Information supplied —
※ ※ ※

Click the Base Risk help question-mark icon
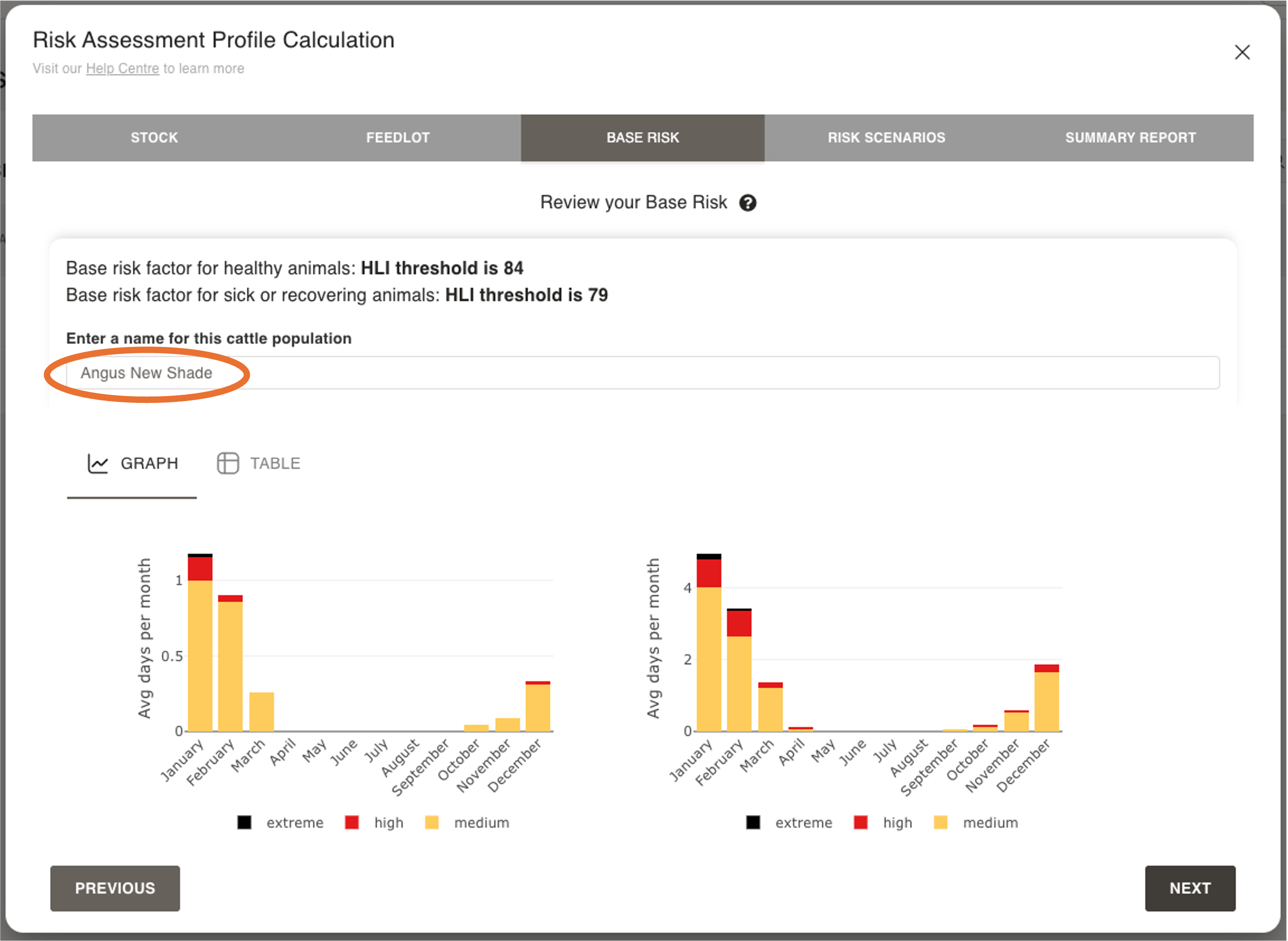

※ ※ ※

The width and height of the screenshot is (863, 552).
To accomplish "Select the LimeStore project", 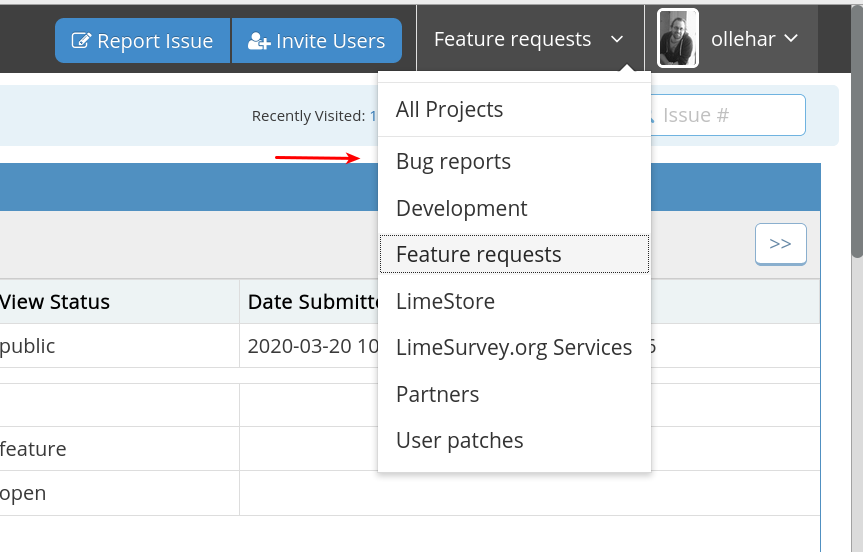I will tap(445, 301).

※ ※ ※

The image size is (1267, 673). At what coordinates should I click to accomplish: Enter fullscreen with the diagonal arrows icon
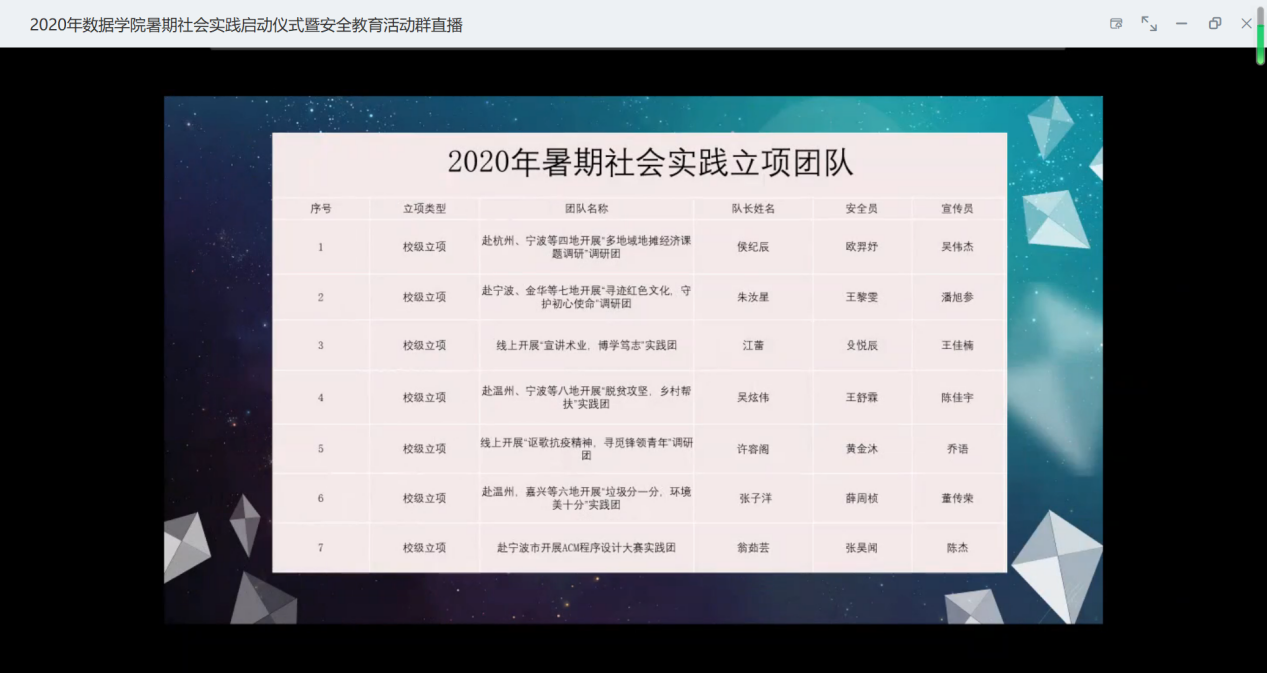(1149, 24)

※ ※ ※

Task directions — How many lines in the records above contain the word "icon"? Reply with the number only.

Written response — 2